### DATA FOR ANALYSIS
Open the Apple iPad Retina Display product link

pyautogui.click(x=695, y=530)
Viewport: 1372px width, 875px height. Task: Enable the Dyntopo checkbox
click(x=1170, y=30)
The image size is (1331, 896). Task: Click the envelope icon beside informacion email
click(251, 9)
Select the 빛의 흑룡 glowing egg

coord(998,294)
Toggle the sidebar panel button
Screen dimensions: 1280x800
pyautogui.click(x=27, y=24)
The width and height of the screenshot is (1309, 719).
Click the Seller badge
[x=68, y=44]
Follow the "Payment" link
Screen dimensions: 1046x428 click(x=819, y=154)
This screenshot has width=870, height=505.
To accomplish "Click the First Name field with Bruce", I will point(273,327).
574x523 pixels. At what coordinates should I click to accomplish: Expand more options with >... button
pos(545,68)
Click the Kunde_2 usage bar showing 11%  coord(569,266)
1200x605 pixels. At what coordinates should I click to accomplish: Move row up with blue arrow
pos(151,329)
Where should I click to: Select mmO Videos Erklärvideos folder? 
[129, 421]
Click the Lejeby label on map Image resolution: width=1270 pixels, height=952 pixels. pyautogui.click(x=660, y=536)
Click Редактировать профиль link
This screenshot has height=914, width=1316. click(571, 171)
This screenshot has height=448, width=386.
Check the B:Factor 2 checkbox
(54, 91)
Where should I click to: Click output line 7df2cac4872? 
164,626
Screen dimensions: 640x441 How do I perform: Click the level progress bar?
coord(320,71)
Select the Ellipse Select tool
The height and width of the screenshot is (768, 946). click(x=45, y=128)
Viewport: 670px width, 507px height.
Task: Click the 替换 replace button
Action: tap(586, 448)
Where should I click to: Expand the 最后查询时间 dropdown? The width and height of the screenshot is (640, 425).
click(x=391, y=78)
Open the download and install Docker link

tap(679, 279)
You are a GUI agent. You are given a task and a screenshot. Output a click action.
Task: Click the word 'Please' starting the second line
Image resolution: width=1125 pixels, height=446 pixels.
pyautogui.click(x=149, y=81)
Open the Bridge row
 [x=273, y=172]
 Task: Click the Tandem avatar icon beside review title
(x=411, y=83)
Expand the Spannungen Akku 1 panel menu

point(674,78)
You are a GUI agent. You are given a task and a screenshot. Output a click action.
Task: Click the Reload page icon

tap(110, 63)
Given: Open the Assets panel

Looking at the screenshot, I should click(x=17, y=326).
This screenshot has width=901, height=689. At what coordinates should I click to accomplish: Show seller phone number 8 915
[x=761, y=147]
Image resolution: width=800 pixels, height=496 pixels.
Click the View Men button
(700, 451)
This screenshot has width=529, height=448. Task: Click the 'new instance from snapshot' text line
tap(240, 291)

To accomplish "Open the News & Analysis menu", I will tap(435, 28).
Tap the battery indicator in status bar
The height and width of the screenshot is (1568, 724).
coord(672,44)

### ACTIVITY
If a line in the entries above contains the word "will", copy it.

### SOLUTION FOR THIS PROBLEM
To accomplish "Click the First Name field with Bruce", I will point(273,327).
To accomplish "Open the News & Analysis menu", I will tap(435, 28).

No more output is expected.